И не просто шли в лоб, а и предпринимали сложные маневры. Еще накануне группа войск ушла по бездорожью на юг, намереваясь выйти в тыл к белым, отрезать им путь к отступлению. Группа пробиралась без костров, питаясь мерзлым хлебом, ночуя в сугробах, и 10 февраля вышла к Амуру. В тот же день здесь, у Волочаевки, начался штурм главных укреплений белых. Целый день народноармейцы под огнем прорывались через глубокие снега к проволочным заграждениям и местами дошли и преодолели их, но к ночи вынуждены были отступить. Как вспоминал В. К. Блюхер, «в снегу, на морозе, полуголодные, после шести дней, проведенных под открытым небом, залегли наши цепи перед искусно устроенными заграждениями противника».
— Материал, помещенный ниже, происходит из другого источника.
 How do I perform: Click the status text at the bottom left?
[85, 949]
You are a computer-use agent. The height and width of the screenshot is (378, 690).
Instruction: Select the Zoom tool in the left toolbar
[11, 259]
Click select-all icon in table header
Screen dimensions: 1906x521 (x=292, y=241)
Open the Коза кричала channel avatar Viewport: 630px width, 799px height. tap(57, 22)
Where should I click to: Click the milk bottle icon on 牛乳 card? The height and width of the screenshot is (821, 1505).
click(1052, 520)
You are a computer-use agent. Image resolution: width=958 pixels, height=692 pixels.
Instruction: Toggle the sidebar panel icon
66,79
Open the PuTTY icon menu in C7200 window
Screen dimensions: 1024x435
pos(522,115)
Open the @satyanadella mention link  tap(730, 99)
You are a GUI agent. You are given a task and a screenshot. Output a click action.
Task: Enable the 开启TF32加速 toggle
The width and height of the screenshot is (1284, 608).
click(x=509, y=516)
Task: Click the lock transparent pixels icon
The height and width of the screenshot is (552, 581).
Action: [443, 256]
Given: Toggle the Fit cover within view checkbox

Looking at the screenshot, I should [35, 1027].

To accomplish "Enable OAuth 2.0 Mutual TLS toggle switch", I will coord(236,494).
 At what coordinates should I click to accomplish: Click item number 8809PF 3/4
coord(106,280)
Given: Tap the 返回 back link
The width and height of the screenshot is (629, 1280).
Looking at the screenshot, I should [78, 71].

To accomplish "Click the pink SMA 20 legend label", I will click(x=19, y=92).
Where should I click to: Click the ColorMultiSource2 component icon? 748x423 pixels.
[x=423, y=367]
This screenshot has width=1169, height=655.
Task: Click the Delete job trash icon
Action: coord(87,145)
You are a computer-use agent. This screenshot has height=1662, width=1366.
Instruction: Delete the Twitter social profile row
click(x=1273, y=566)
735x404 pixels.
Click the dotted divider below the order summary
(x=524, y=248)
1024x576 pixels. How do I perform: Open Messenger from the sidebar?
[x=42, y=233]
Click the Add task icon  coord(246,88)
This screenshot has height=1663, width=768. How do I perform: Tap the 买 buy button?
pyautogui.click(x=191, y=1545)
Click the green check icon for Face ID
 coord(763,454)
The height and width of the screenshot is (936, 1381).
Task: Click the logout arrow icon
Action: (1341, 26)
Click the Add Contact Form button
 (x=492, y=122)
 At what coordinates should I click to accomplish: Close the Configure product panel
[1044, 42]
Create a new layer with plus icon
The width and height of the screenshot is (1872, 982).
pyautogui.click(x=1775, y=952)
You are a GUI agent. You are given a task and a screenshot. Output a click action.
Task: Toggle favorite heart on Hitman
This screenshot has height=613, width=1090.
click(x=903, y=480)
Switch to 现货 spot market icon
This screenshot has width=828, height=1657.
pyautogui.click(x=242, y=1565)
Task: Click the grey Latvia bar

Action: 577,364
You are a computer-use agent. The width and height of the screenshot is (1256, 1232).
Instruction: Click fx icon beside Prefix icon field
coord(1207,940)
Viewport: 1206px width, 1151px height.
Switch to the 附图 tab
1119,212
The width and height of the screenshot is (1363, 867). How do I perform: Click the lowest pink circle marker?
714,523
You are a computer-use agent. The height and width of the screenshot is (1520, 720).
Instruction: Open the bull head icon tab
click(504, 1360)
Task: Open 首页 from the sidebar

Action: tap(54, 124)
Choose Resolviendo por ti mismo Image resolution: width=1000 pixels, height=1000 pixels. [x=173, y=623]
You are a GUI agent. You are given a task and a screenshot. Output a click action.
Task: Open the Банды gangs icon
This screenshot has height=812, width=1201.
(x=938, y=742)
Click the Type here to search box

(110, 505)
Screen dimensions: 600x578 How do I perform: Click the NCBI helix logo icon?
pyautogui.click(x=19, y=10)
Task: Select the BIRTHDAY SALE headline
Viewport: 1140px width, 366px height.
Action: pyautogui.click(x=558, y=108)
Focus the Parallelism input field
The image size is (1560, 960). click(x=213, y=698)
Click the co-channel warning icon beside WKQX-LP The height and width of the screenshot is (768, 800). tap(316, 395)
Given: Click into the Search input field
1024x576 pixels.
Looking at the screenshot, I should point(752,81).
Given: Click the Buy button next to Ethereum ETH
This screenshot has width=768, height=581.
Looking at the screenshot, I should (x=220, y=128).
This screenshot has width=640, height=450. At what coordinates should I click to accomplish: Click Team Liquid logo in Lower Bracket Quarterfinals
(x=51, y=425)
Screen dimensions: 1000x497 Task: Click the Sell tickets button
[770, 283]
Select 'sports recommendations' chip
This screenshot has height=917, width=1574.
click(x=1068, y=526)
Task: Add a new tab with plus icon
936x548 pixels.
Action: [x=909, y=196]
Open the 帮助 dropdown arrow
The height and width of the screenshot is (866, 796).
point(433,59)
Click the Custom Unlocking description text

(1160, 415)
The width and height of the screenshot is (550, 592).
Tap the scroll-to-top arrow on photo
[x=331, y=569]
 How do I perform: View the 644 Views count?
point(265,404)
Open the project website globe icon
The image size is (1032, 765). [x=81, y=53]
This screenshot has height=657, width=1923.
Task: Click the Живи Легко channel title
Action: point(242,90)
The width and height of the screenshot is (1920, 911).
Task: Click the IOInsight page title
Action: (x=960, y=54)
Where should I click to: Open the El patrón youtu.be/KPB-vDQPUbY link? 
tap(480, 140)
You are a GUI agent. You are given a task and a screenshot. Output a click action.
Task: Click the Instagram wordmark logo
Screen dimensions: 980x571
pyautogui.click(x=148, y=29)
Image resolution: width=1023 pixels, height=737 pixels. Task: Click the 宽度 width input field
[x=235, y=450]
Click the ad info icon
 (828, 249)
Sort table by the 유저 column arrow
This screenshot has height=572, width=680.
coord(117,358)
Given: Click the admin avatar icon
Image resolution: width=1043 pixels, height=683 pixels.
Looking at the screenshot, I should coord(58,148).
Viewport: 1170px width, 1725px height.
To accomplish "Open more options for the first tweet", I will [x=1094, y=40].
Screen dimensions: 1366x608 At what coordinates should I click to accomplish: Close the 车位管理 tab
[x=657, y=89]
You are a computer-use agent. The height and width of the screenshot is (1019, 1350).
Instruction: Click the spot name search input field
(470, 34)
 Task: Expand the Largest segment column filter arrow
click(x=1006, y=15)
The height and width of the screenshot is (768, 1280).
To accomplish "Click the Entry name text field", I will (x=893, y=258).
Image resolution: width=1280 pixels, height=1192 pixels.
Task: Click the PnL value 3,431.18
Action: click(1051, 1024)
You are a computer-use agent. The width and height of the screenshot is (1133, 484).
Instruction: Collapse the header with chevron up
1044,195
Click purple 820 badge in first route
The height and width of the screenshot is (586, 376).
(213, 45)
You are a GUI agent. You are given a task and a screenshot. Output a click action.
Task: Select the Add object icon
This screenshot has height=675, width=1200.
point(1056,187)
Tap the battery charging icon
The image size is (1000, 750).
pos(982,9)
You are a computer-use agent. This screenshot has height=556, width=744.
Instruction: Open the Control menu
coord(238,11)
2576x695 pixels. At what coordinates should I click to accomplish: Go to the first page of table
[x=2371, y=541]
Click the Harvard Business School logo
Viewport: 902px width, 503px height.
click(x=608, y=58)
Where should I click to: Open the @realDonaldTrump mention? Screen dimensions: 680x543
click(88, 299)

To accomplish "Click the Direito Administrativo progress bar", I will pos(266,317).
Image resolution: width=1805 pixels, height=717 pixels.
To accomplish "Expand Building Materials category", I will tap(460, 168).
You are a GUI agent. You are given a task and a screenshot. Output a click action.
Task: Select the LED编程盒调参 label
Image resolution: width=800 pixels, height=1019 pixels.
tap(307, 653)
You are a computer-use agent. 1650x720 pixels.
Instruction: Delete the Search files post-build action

Прошел еще день в перестрелках и вылазках разведчиков. А в семь утра 12 февраля три выстрела и ракета с бронепоезда снова подняли бойцов в атаку. Свидетели этого последнего боя не могли потом найти примера ему в своих богатых биографиях. Командир 6-го стрелкового полка Захаров рассказывал, как люди лезли на колючую проволоку, ломая колья тяжестью своих тел. падая под ливнем пуль и осколков. К полудню все было кончено.

Через два дня народноармейцы входили в Хабаровск. «Приказываю, — писал Блюхер, — немедленно собрать тела всех тех, кто с беззаветной доблестью погиб в жестоком бою под Волочаевкой, и схоронить их в общей братской могиле на вершине горы Игонь-Корань и над этой могилой воздвигнуть достойный памятник».